#### [What is asked]
Could you set down each of the rows below again, word for word and with nothing changed?

++++

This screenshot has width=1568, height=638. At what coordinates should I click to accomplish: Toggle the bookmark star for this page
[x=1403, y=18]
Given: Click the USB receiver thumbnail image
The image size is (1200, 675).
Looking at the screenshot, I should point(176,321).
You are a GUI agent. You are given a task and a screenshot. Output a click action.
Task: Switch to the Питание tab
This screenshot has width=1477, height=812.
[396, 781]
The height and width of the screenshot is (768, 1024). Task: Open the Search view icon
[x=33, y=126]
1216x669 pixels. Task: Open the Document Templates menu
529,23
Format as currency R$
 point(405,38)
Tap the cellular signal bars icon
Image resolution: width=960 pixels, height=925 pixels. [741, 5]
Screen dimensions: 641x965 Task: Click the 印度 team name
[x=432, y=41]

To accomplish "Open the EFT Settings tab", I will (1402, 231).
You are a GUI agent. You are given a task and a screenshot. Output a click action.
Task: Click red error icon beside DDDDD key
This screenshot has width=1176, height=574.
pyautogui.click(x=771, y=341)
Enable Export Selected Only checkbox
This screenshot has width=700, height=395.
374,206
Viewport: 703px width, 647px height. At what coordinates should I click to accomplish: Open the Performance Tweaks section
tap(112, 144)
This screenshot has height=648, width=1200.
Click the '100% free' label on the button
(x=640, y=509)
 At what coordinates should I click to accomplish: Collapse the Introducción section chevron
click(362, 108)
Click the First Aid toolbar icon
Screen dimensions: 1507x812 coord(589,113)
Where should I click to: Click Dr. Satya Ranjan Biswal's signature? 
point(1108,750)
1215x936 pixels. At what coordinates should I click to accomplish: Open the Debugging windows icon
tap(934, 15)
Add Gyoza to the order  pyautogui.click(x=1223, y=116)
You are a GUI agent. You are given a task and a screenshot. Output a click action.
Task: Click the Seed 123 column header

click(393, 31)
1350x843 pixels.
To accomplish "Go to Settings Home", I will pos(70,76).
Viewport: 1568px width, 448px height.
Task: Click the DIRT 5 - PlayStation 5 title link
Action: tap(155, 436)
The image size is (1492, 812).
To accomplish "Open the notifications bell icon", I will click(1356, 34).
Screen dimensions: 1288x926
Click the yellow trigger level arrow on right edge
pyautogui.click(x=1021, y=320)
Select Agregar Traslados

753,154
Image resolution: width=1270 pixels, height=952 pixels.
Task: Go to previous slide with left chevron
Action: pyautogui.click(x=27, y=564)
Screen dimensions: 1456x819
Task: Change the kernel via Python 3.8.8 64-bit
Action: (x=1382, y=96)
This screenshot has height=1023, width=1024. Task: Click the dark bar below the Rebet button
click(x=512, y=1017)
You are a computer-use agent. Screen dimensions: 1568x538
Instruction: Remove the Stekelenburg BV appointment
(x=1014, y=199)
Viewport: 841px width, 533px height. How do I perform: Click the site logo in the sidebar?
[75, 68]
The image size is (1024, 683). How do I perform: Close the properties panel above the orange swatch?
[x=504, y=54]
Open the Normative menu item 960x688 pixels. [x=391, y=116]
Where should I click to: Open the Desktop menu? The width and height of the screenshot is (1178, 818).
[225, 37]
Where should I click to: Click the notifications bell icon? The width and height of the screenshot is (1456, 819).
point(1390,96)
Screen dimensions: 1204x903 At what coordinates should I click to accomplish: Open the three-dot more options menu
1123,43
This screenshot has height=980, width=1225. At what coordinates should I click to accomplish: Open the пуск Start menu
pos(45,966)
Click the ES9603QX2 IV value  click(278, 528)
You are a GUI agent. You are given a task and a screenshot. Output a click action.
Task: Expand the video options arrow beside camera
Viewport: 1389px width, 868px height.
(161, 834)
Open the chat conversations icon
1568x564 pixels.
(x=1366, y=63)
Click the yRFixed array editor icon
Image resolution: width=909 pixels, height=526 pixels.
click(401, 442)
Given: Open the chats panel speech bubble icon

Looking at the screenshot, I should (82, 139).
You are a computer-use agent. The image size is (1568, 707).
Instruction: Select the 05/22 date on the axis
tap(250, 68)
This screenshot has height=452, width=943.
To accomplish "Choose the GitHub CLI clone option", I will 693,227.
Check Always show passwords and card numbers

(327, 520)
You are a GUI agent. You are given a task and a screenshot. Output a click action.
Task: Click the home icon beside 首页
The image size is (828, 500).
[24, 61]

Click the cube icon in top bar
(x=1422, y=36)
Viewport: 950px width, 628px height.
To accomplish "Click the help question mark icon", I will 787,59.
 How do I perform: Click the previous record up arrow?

++++

#### [Response for this exercise]
This screenshot has width=1568, height=638. At what coordinates should I click to accomplish: Toggle the bookmark star for this page
[x=1403, y=18]
Given: Click the USB receiver thumbnail image
The image size is (1200, 675).
Looking at the screenshot, I should point(176,321).
You are a GUI agent. You are given a task and a screenshot. Output a click action.
Task: Switch to the Питание tab
This screenshot has width=1477, height=812.
[396, 781]
The height and width of the screenshot is (768, 1024). Task: Open the Search view icon
[x=33, y=126]
1216x669 pixels. Task: Open the Document Templates menu
529,23
Format as currency R$
 point(405,38)
Tap the cellular signal bars icon
Image resolution: width=960 pixels, height=925 pixels. [741, 5]
Screen dimensions: 641x965 Task: Click the 印度 team name
[x=432, y=41]

To accomplish "Open the EFT Settings tab", I will (1402, 231).
You are a GUI agent. You are given a task and a screenshot. Output a click action.
Task: Click red error icon beside DDDDD key
This screenshot has width=1176, height=574.
pyautogui.click(x=771, y=341)
Enable Export Selected Only checkbox
This screenshot has width=700, height=395.
374,206
Viewport: 703px width, 647px height. At what coordinates should I click to accomplish: Open the Performance Tweaks section
tap(112, 144)
This screenshot has height=648, width=1200.
Click the '100% free' label on the button
(x=640, y=509)
 At what coordinates should I click to accomplish: Collapse the Introducción section chevron
click(362, 108)
Click the First Aid toolbar icon
Screen dimensions: 1507x812 coord(589,113)
Where should I click to: Click Dr. Satya Ranjan Biswal's signature? 
point(1108,750)
1215x936 pixels. At what coordinates should I click to accomplish: Open the Debugging windows icon
tap(934, 15)
Add Gyoza to the order  pyautogui.click(x=1223, y=116)
You are a GUI agent. You are given a task and a screenshot. Output a click action.
Task: Click the Seed 123 column header

click(393, 31)
1350x843 pixels.
To accomplish "Go to Settings Home", I will pos(70,76).
Viewport: 1568px width, 448px height.
Task: Click the DIRT 5 - PlayStation 5 title link
Action: tap(155, 436)
The image size is (1492, 812).
To accomplish "Open the notifications bell icon", I will click(1356, 34).
Screen dimensions: 1288x926
Click the yellow trigger level arrow on right edge
pyautogui.click(x=1021, y=320)
Select Agregar Traslados

753,154
Image resolution: width=1270 pixels, height=952 pixels.
Task: Go to previous slide with left chevron
Action: pyautogui.click(x=27, y=564)
Screen dimensions: 1456x819
Task: Change the kernel via Python 3.8.8 64-bit
Action: (x=1382, y=96)
This screenshot has height=1023, width=1024. Task: Click the dark bar below the Rebet button
click(x=512, y=1017)
You are a computer-use agent. Screen dimensions: 1568x538
Instruction: Remove the Stekelenburg BV appointment
(x=1014, y=199)
Viewport: 841px width, 533px height. How do I perform: Click the site logo in the sidebar?
[75, 68]
The image size is (1024, 683). How do I perform: Close the properties panel above the orange swatch?
[x=504, y=54]
Open the Normative menu item 960x688 pixels. [x=391, y=116]
Where should I click to: Open the Desktop menu? The width and height of the screenshot is (1178, 818).
[225, 37]
Where should I click to: Click the notifications bell icon? The width and height of the screenshot is (1456, 819).
point(1390,96)
Screen dimensions: 1204x903 At what coordinates should I click to accomplish: Open the three-dot more options menu
1123,43
This screenshot has height=980, width=1225. At what coordinates should I click to accomplish: Open the пуск Start menu
pos(45,966)
Click the ES9603QX2 IV value  click(278, 528)
You are a GUI agent. You are given a task and a screenshot. Output a click action.
Task: Expand the video options arrow beside camera
Viewport: 1389px width, 868px height.
(161, 834)
Open the chat conversations icon
1568x564 pixels.
(x=1366, y=63)
Click the yRFixed array editor icon
Image resolution: width=909 pixels, height=526 pixels.
click(401, 442)
Given: Open the chats panel speech bubble icon

Looking at the screenshot, I should (82, 139).
You are a computer-use agent. The image size is (1568, 707).
Instruction: Select the 05/22 date on the axis
tap(250, 68)
This screenshot has height=452, width=943.
To accomplish "Choose the GitHub CLI clone option", I will 693,227.
Check Always show passwords and card numbers

(327, 520)
You are a GUI agent. You are given a task and a screenshot. Output a click action.
Task: Click the home icon beside 首页
The image size is (828, 500).
[24, 61]

Click the cube icon in top bar
(x=1422, y=36)
Viewport: 950px width, 628px height.
To accomplish "Click the help question mark icon", I will 787,59.
 How do I perform: Click the previous record up arrow?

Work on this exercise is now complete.